2.7 Measurement of lactate (LA) and ATP
Lactate and ATP concentrations were determined using commercial assay kits (Beijing Solarbio Science & Technology Co., Ltd., China; LA: Cat: BC2235; ATP: Cat: S0026), following the manufacturer’s protocols.
2.8 H&E staining
Kidney tissues were fixed in 4% paraformaldehyde, paraffin-embedded, and sectioned at 4 μm thickness for hematoxylin and eosin (H&E) staining. Pathological evaluation was performed by light microscopy.
2.9 TUNEL staining
Apoptosis was assessed using a TUNEL kit (Shanghai Beyotime Biotechnology Co., Ltd., China, Cat: C1098) on 5 μm-thick paraffin-embedded kidney sections according to the manufacturer’s instructions.

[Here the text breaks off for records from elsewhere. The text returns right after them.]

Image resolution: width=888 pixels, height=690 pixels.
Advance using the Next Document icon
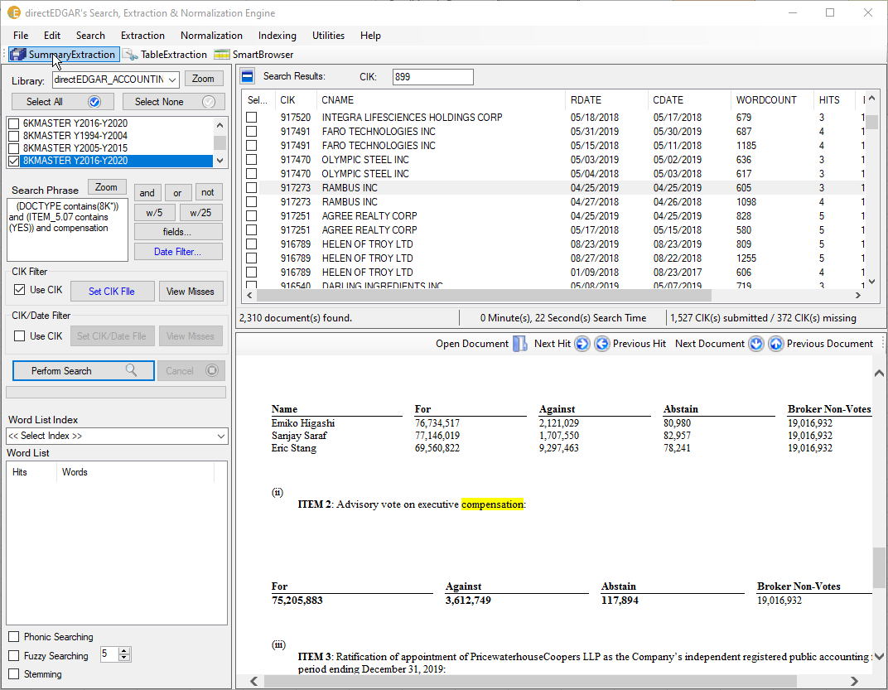755,344
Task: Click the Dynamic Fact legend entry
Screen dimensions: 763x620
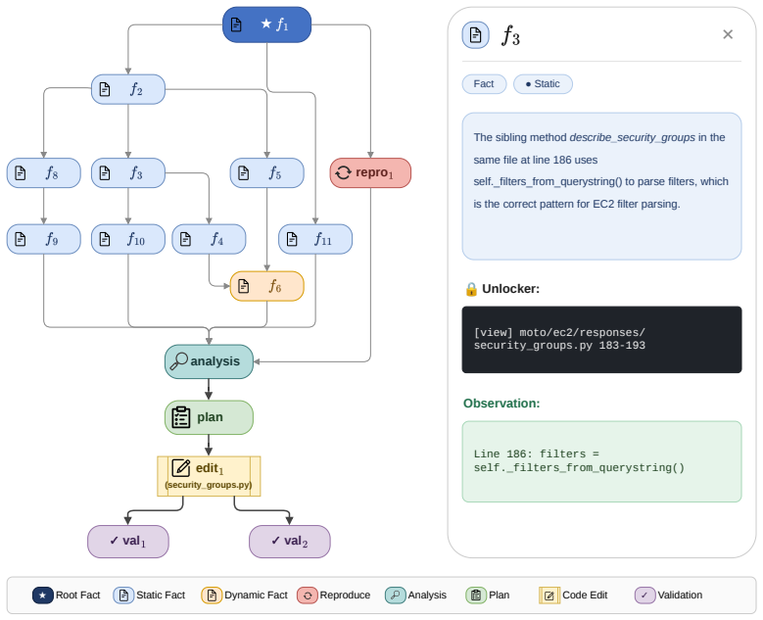Action: 244,595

2.10 Immunofluorescence staining
Cells were fixed with 4% paraformaldehyde, permeabilized with 0.25% Triton X-100 (Jiangsu Labgic Technology Co., Ltd., Cat: BS084), blocked with BSA, and incubated with primary antibodies overnight at 4 °C followed by appropriate secondary antibodies. Nuclei were counterstained with DAPI. Images were acquired using a confocal microscope (Leica TCS SP8) with a ×200 objective.
2.11 Transmission electron microscopy (TEM)
Kidney tissues were fixed in 4% glutaraldehyde at 4 °C for 24 h, post-fixed in osmium tetroxide, dehydrated through a graded ethanol series, and embedded in resin. Before examination, ultrathin sections (50–60 nm) were stained with uranyl acetate and lead citrate using a transmission electron microscope (HT7700, Hitachi, Japan). For cell samples, cultured macrophages were similarly processed and examined using an FEI Tecnai 12 microscope (Philips, Netherlands).
2.12 Statistical analysis
Data are presented as mean ± standard error of the mean (SEM) from at least three independent experiments. Intergroup comparisons were performed using Student’s t-test for two groups or one-way ANOVA followed by Tukey’s post hoc test for multiple groups. All statistical analyses were conducted using GraphPad Prism 5.0 (GraphPad Software, USA), with p < 0.05 considered statistically significant.
3 Results
3.1 SeMet attenuates renal pathological damage and improves survival in SA-AKI mice
To elucidate the protective role of SeMet in SA-AKI, we established an LPS-induced kidney injury model in C57BL/6J mice. Histopathological examination revealed that SeMet intervention significantly ameliorated LPS-induced proximal tubular dilatation, interstitial widening, and tubular necrosis compared to untreated controls (Figure 1A). Importantly, SeMet pretreatment markedly improved survival rates in septic mice (Figure 1B). Biochemical analyses demonstrated that SeMet treatment effectively reversed LPS-induced elevations in serum urea nitrogen and creatinine levels (Figure 1C). Given the established antioxidant and antiapoptotic properties of SeMet, we further evaluated renal oxidative stress and apoptosis. Our results showed significant reductions in both ROS levels and TUNEL-positive apoptotic cells in SeMet-treated animals compared to LPS-only controls (Figures 1D,E). These findings collectively demonstrate that SeMet confers substantial protection against sepsis-induced renal injury.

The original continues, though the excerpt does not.